No dia em que fiz 18 anos a minha mãe enviou-me uma sms. “As dores do parto passaram. As do crescimento serão eternas. À minha menina o amor próprio desta mãe. E os beijinhos que, espero, transmitam uma sempre elevada auto-estima. Que consigas ler nos meus olhos as palavras de ternura que não consigo dizer-te.”

A minha mãe é uma mulher miudinha. Sobra-lhe em atitude tudo o que lhe escasseia em tamanho. A minha mãe enfrenta o mundo directamente nos olhos. E se ele não se amaga perante a imensidão da sua verticalidade, ela ergue-lhe o peito e alça-se nele. A minha mãe é mulher para impor respeito ao universo.

A minha mãe rodopia sobre si mesma quando ouve uma música de que gosta. Às vezes pego-lhe nos braços e dançamos juntas. Às vezes imagino que o faço. Um dia dei com ela embalada pelo Frank Zappa. Minutos depois pasmava-se a ouvir um grupo de charolas algarvias. Antes costumava cantarolar pela casa. E nós, por força da estupidez da idade, reclamávamos da escolha recair sempre no fado. Hoje falta-lhe a voz mas não a postura.

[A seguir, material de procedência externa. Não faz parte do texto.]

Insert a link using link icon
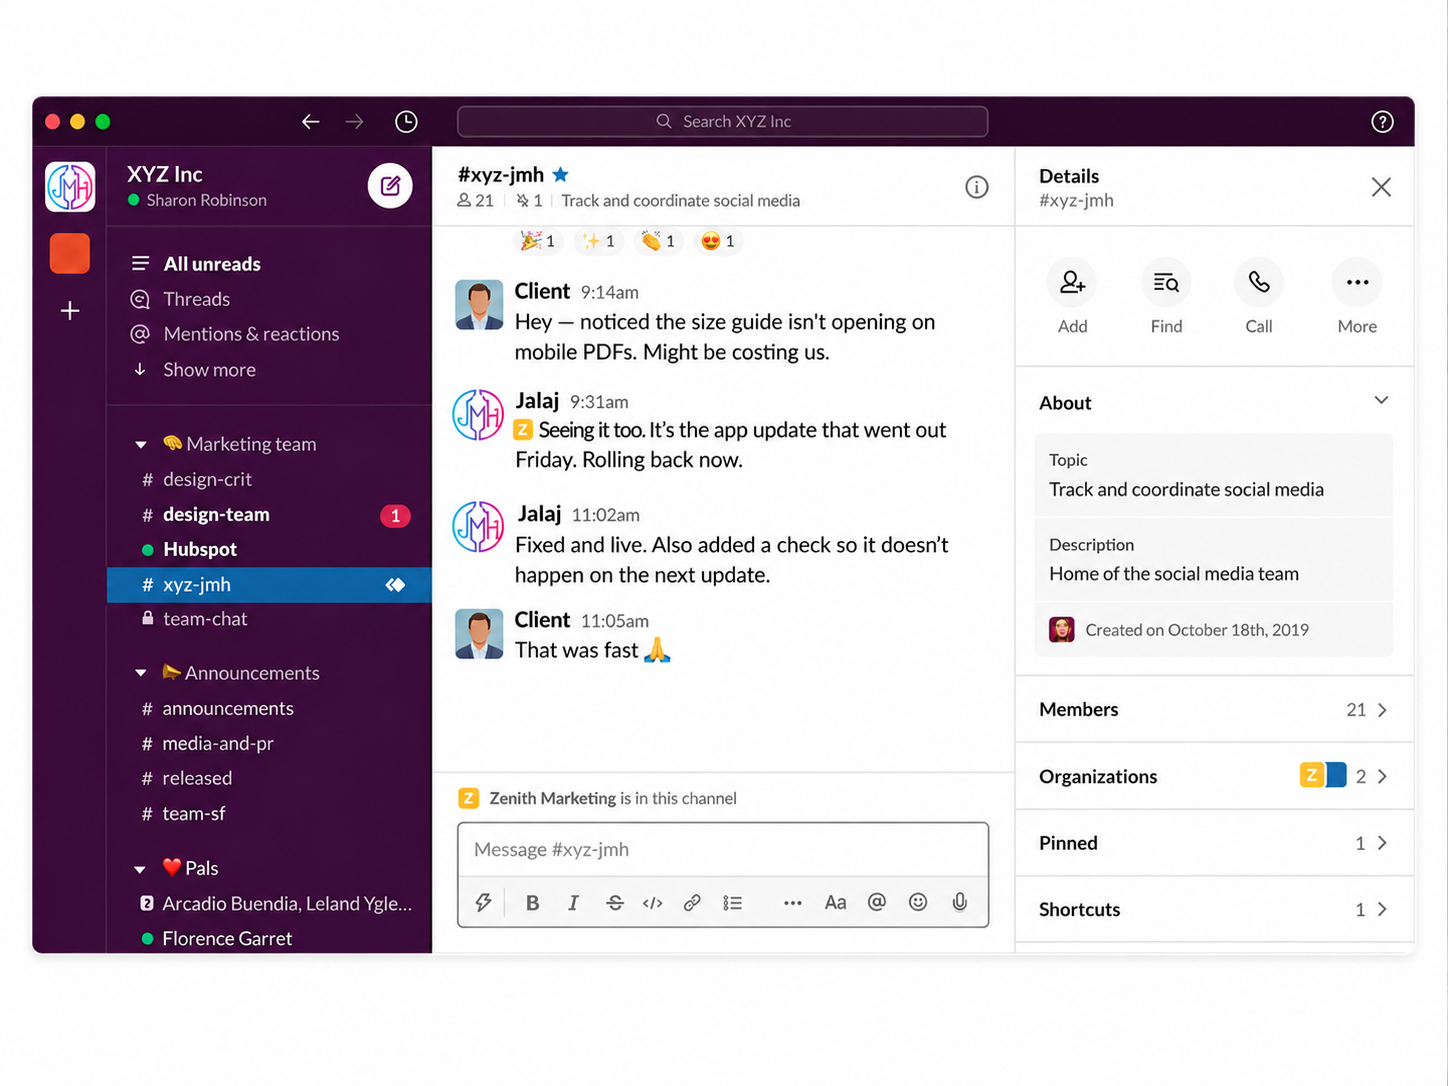The width and height of the screenshot is (1448, 1086). pos(692,903)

A minha mãe é a maior muralha alguma vez erguida. A vida bem que a defronta mas embate algum abala a solidez dos seus alicerces. Às vezes noto-lhe as fendas nos olhos pequeninos cor de amêndoa. Vejo-lhe o peso nos ombros franzinos. Mas a força, ah!, essa é a de uma carga inteira de cavalaria.

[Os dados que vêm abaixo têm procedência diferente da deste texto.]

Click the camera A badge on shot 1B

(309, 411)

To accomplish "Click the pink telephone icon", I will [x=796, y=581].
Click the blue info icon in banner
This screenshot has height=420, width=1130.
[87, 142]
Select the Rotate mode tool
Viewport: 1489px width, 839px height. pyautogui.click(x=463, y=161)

O colo da minha mãe é revestido de silêncios. Mas o seu afecto, também ele de poucas falas, transcende a extensão de mil abraços. Um dia perguntaram-lhe se eu era normal. Ela respondeu à letra. Mas foi num ataque de riso, repleto de orgulho, que mo contou. Ainda que nunca o digamos em voz alta orgulhamo-nos da anormalidade uma da outra.

A minha mãe é a mais sábia de todas as mulheres. É também a mais bela. Tem sempre resposta para as perguntas que nunca faço. Em vez de amor chama-me cromo. E quando sorri tudo o que existe sob o Sol se alinha em sintonia.

A minha mãe faz hoje anos e eu só disse que a amava uma vez. Que também ela consiga ler nos meus olhos todas as palavras de ternura que não tenho como dizer-lhe.